On a frôlé l’incident. On s’était préparé à cette éventualité - là, des canons à eau étaient branchés, mais nous avions oublié que la commande était à l’extérieur et quand on a voulu les repousser, rien. Quelques- uns se sont énervés, un cadre a reçu une pierre sur la tête, heureusement sans gravité, l’autorité du syndicat a permis de calmer les occupants et ils sont entrés dans leurs bureaux. A 16h, une délégation a rencontré le patron pour lui demander quelle production avait été réalisée ? Aucune, donc ils lui ont signalé qu’il était inutile de se représenter le lendemain au risque d’être repoussés sans ménagement. Mr Peillon a donné l’ordre aux cadres de ne pas revenir. Mais ce n’est pas pour autant que les négociations qui avaient mis plus de quinze jours à s’ouvrir débouchaient sur des propositions acceptables. Heureusement que « les Berliet » avaient repris le travail, car ils avaient besoin de notre production et l’entreprise fit pression sur notre patron pour que les conditions de la reprise soient réunies. Le 24 juin nous fêtons la saint Jean, le prénom de plusieurs délégués et la fin de l’occupation. Nous rentrerons le lendemain en manif, drapeau rouge en tête, non sans avoir au préalable fait le tour de l’usine en compagnie d’un huissier pour rendre compte de l’état de l’entreprise Le patron se tournera vers ses cadres pour signifier « j’aimerais que l’entreprise soit aussi propre lors du retour des vacances »

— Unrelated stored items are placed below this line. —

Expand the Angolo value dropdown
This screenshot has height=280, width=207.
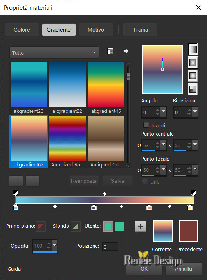[x=163, y=112]
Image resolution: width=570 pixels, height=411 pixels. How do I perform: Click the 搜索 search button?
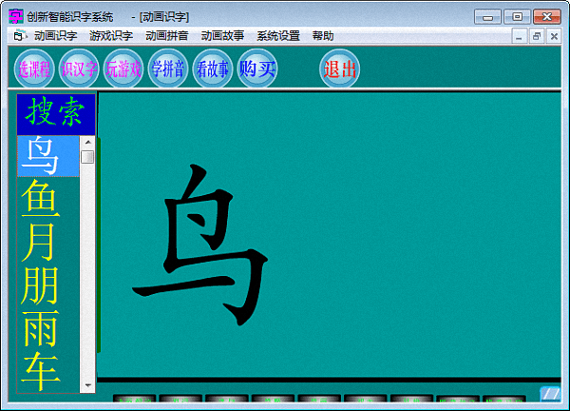[x=56, y=113]
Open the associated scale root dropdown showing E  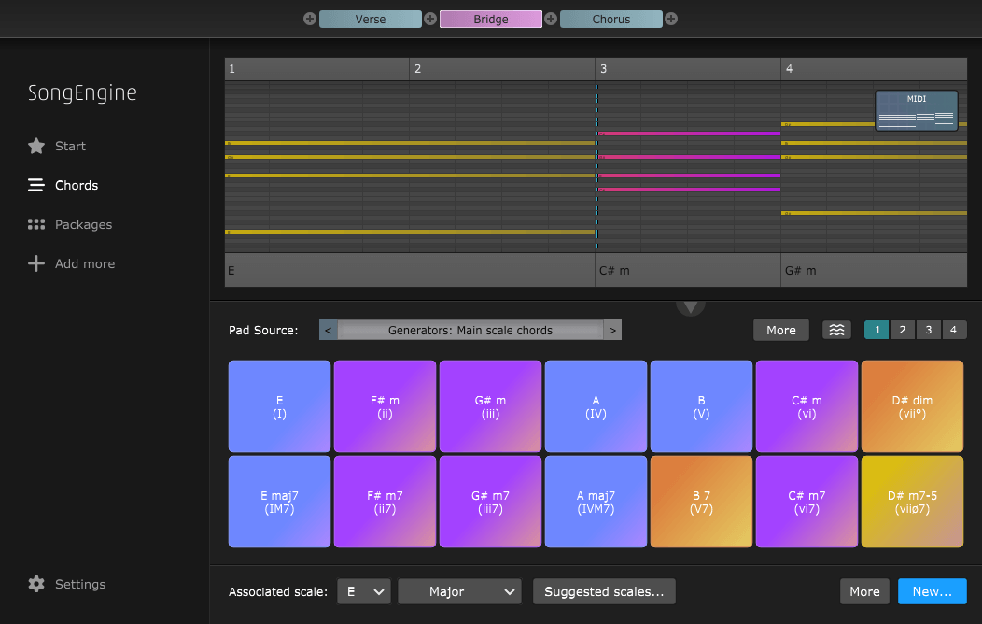point(364,591)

En conclusion, deux observations.
- La démocratie a été le ciment de notre action, elle a mobilisé une très grande majorité de salariés. Sans cette démarche nous n’aurions pas pu tenir si longtemps
- L’occupation a permis aux ouvriers, aux employés, aux techniciens, aux dessinateurs, aux agents de maîtrise de mieux se connaître, de mieux se comprendre même si la spécificité étaient vécue par les ouvriers comme un frein à l’action, ils reconnaissaient que la démocratie avait aussi permis à ses personnels d’être dans l’action et irrécupérables par la direction. Cela ne gomma pas de nombreux débats, parfois passionnés, mais après 68 l’ambiance dans l’usine a complètement changée entre les ouvriers et les ETDA.

1968 c’est aussi la rampe de lancement de nombreux militants, ce fus mon cas, d’autant plus que la politique des cadres à la CGT mettait en avant la jeunesse, la féminisation, la diversité .professionnelle, politique, idéologique Je serais élue dans le deuxième collège aux DP ; je vais participer à la commission nationale des ETDA de la Fédération de la métallurgie, Je suis élue à la CE de l’USTM du Rhône, puis à la CE de la Fédération au congrès de 1971, puis au Bureau Confédéral de la CGT au 39° congrès en 1975.
Je ne fus pas la seule de l’entreprise à prendre des responsabilités, Jean Gléba secrétaire du syndicat ouvrier « montera » à la Fédération pour suivre les conditions de travail, et Bernard Vivant qui était dessinateur sera secrétaire de l’UL de Vénissieux avant de devenir secrétaire général de l’UD du Rhône quelques années plus tard puis secrétaire de la CGT.

1968 c’est une CGT rajeunie, dynamique ouverte, un banc d’essai pour la démocratie et de nouveaux rapports entre les salariés."